Work to complete: Your copy should hold only the lines from the one containing "Instruction: Close the Export Data dialog" through the final line of the entries, exactly as written, with no pictures.

········

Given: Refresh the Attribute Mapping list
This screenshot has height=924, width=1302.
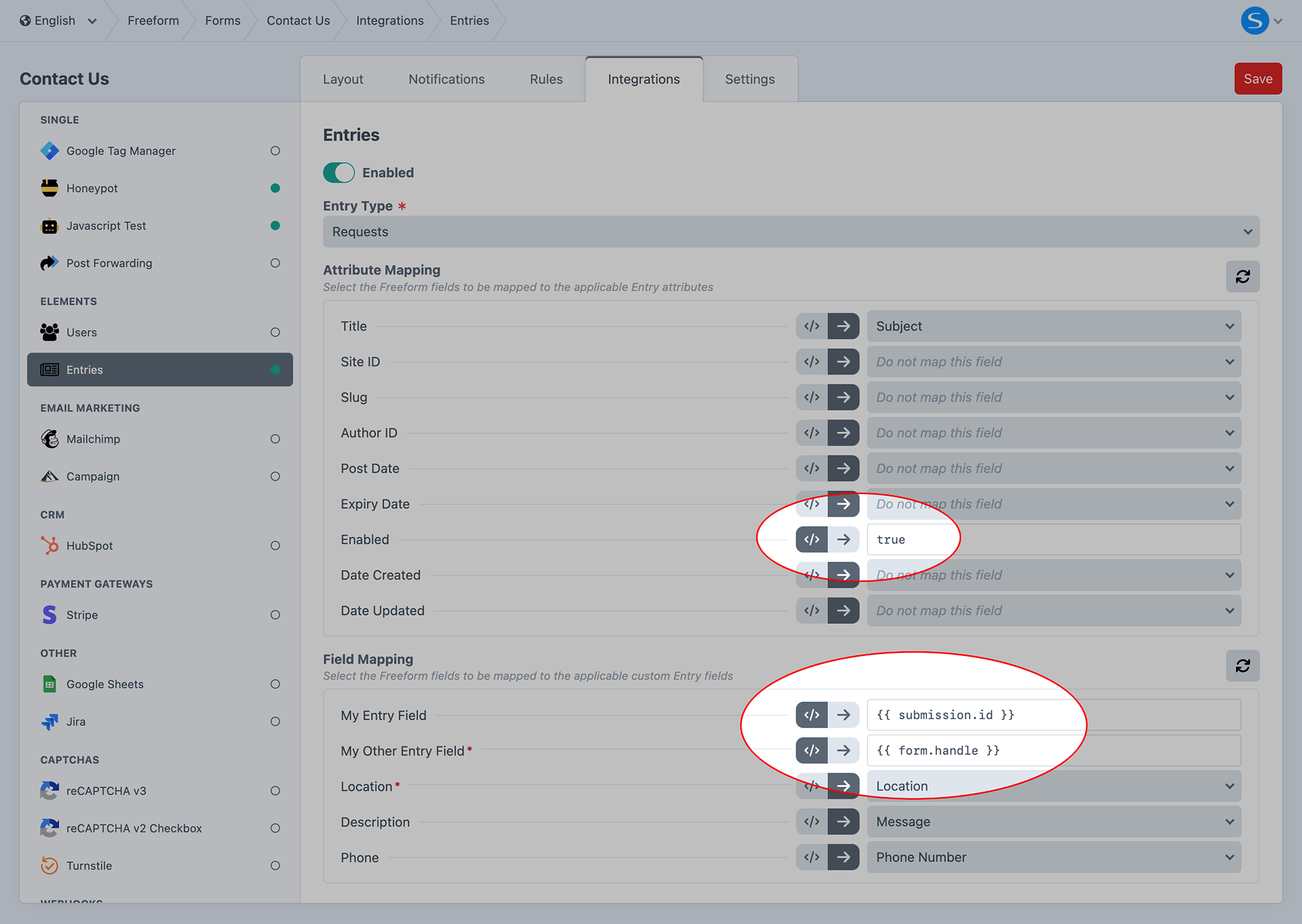Looking at the screenshot, I should click(x=1243, y=276).
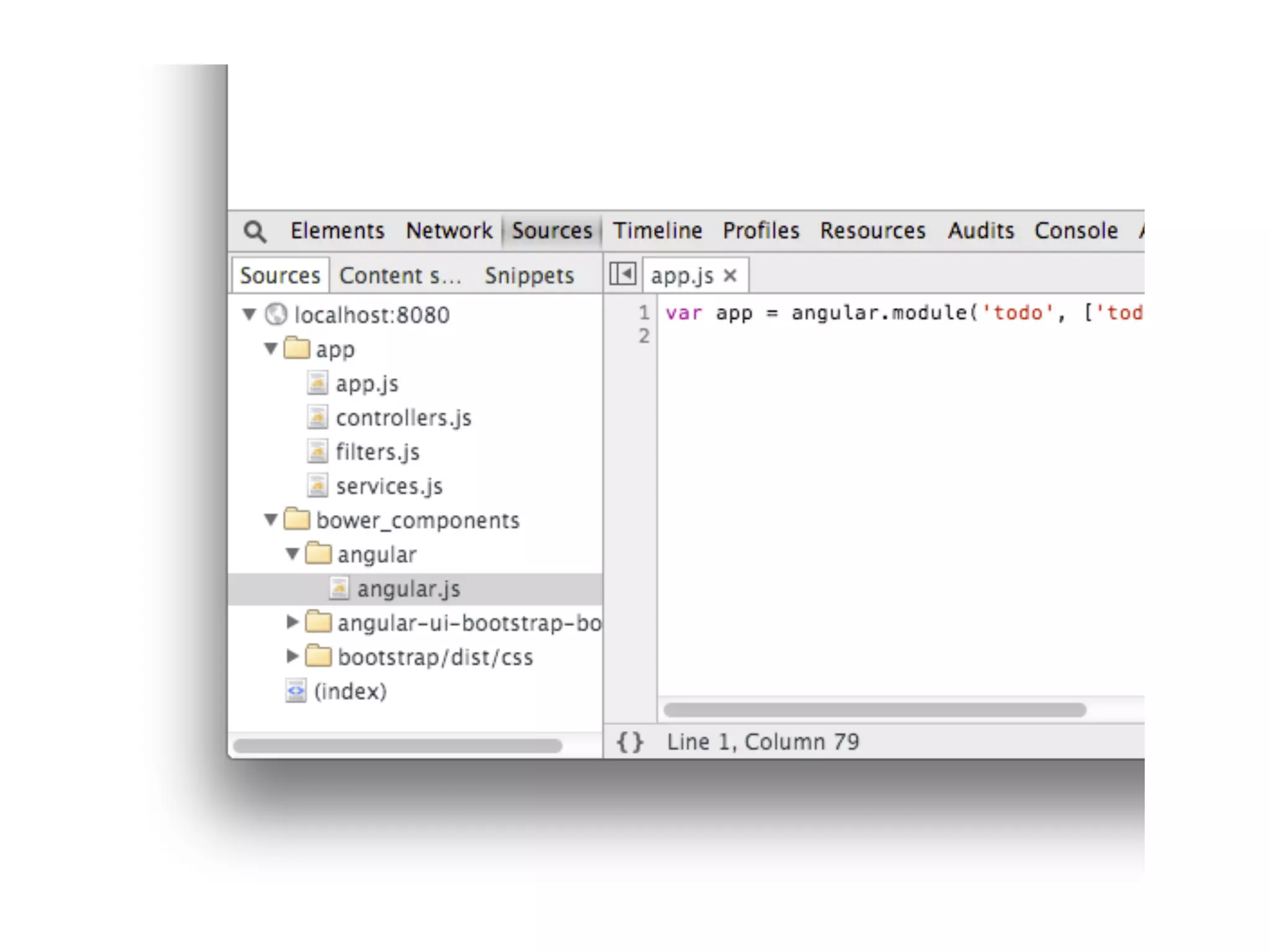The height and width of the screenshot is (952, 1270).
Task: Open the Content scripts navigator tab
Action: click(400, 276)
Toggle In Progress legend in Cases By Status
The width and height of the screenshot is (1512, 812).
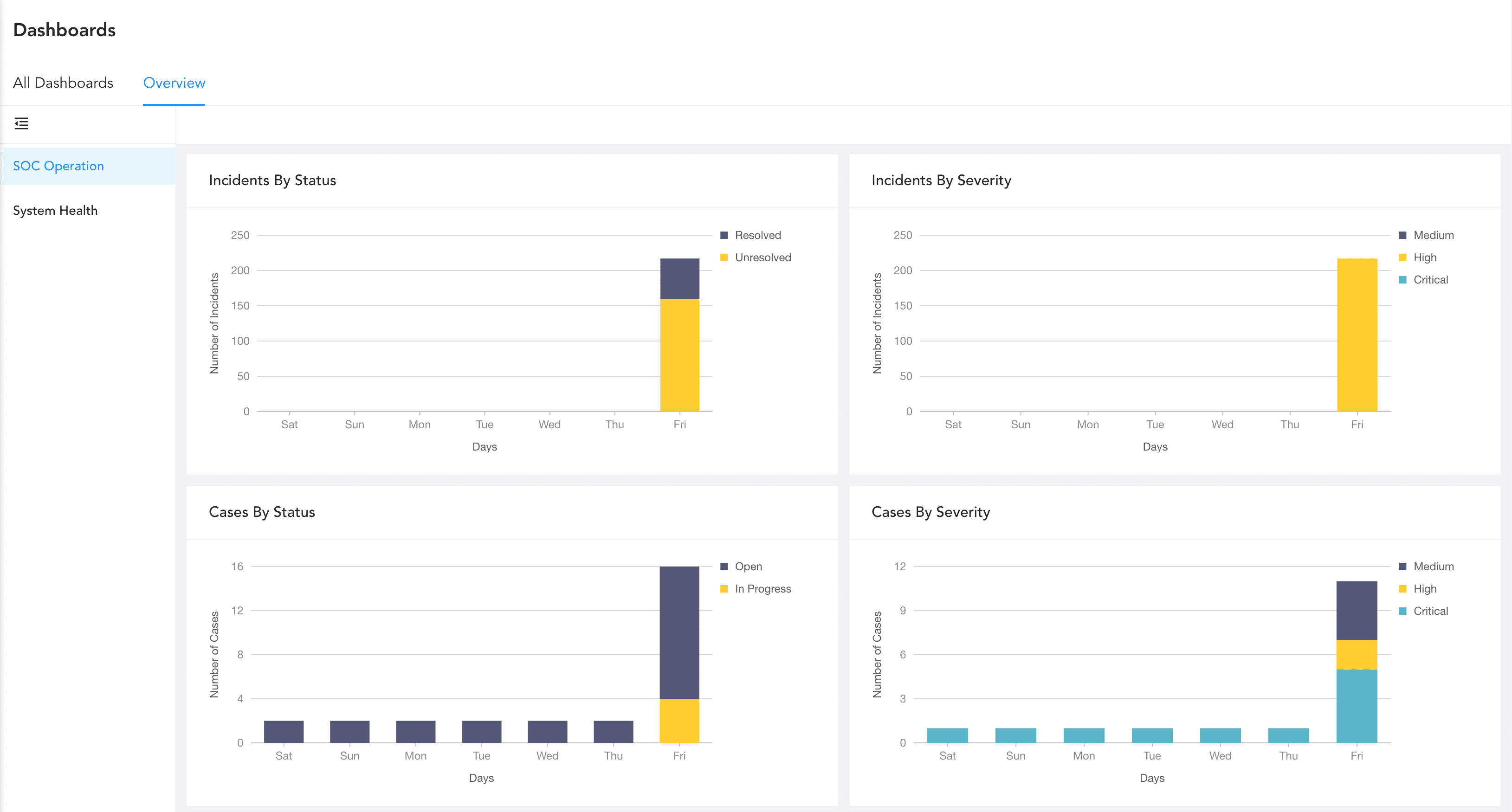[x=762, y=589]
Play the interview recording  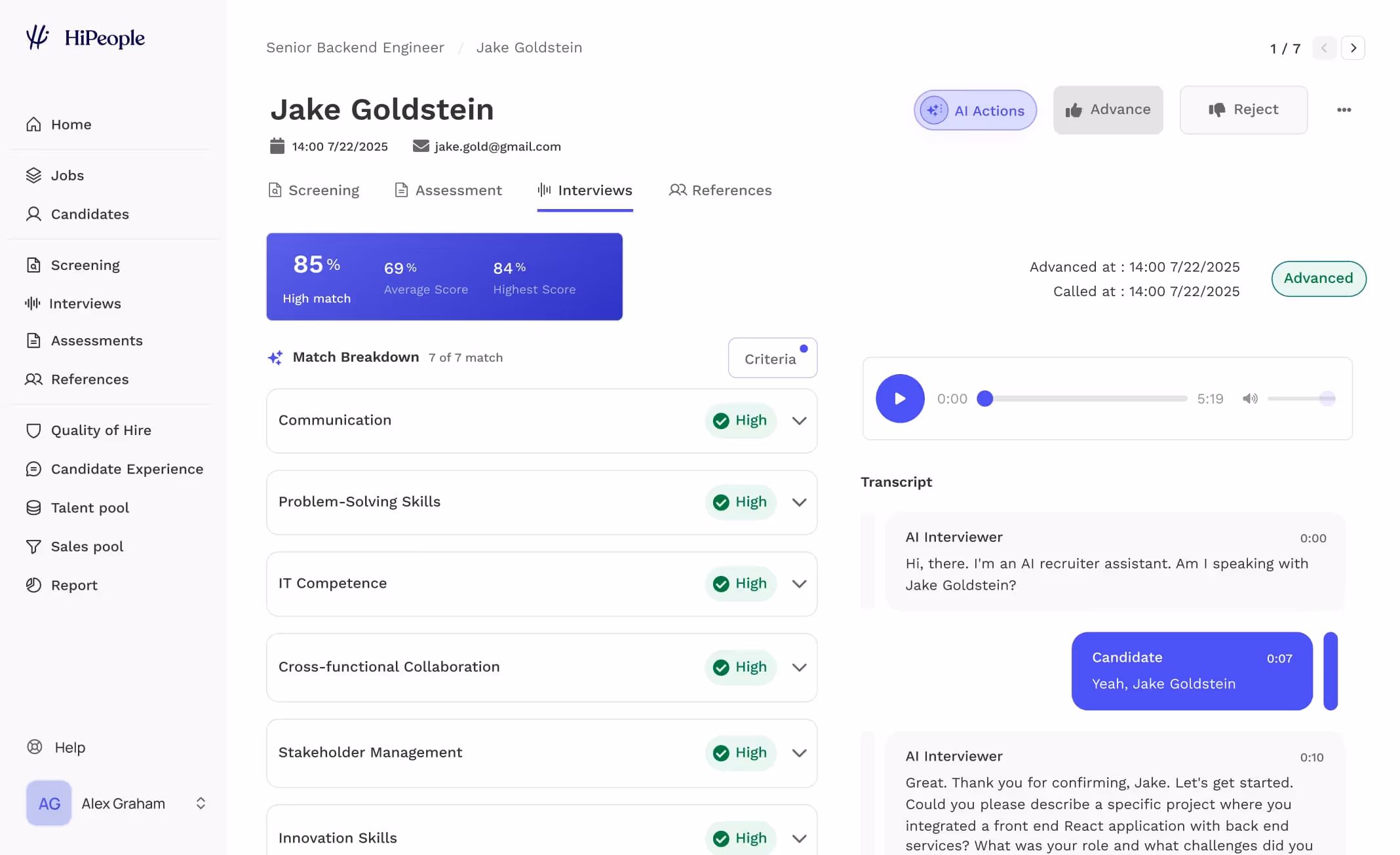(900, 398)
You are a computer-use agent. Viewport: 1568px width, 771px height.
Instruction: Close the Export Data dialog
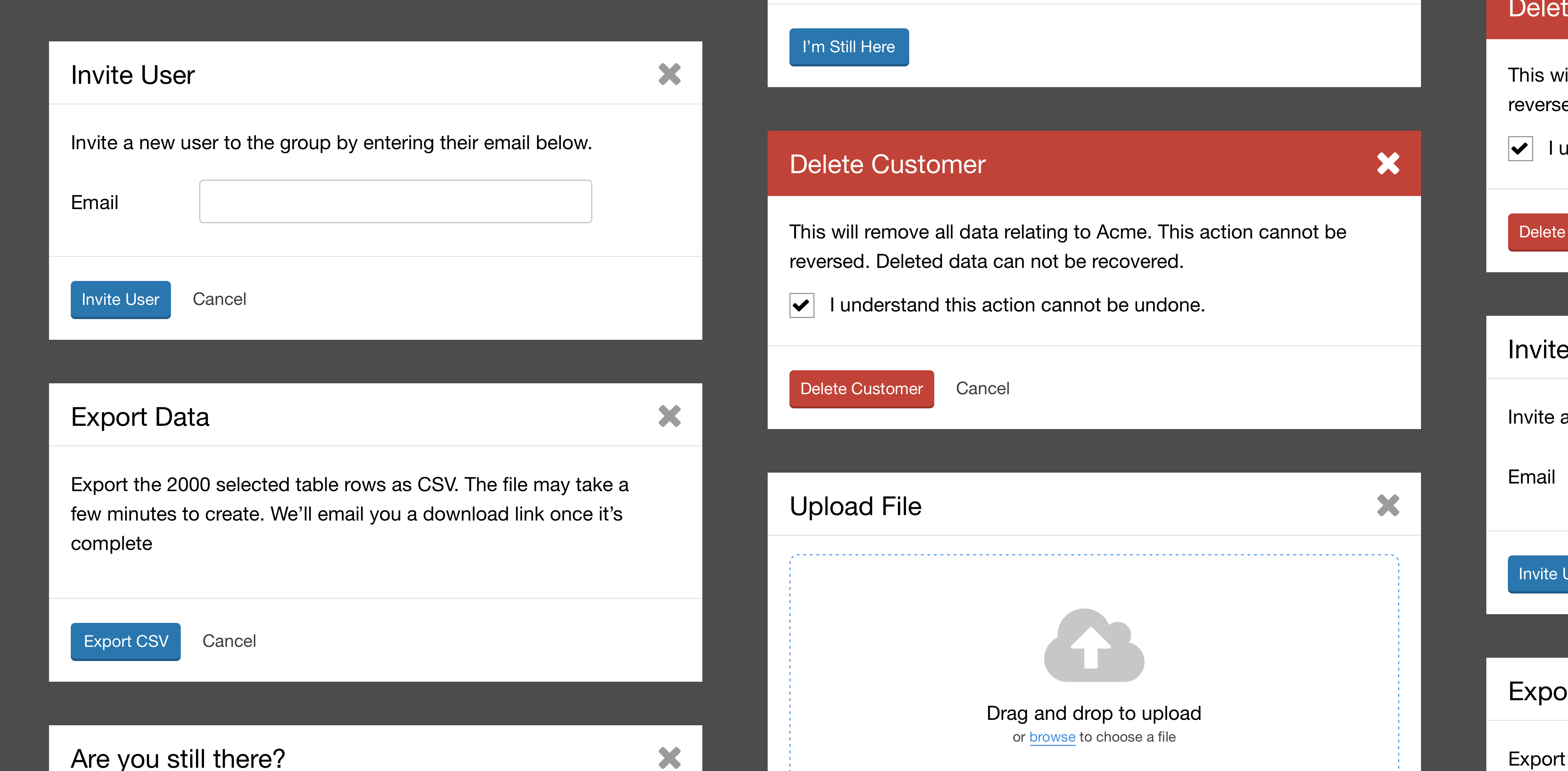click(669, 416)
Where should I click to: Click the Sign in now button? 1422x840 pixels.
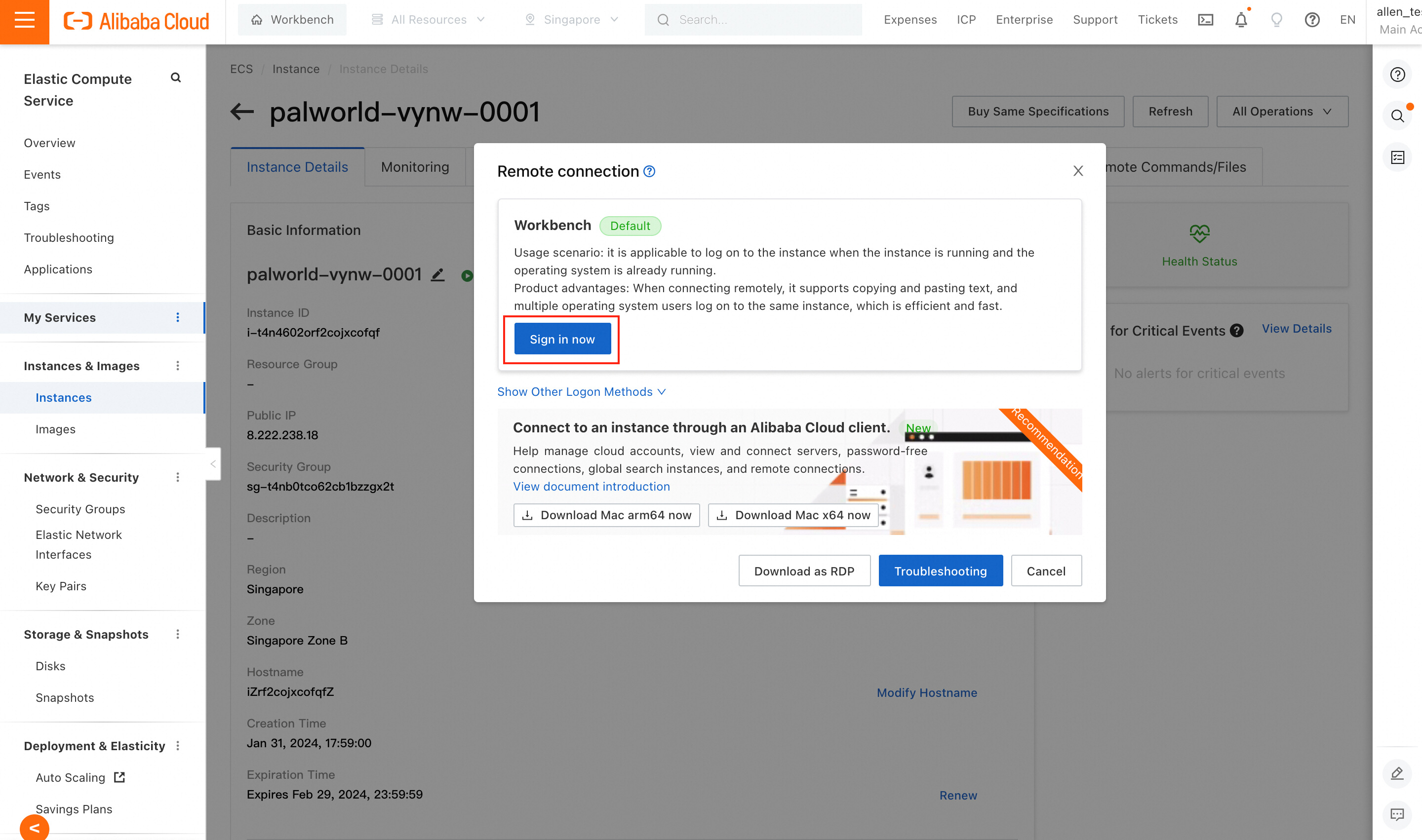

········

Exercise result:
Instruction: Close the Export Data dialog
click(669, 416)
Where should I click to: Click the Sign in now button? 1422x840 pixels.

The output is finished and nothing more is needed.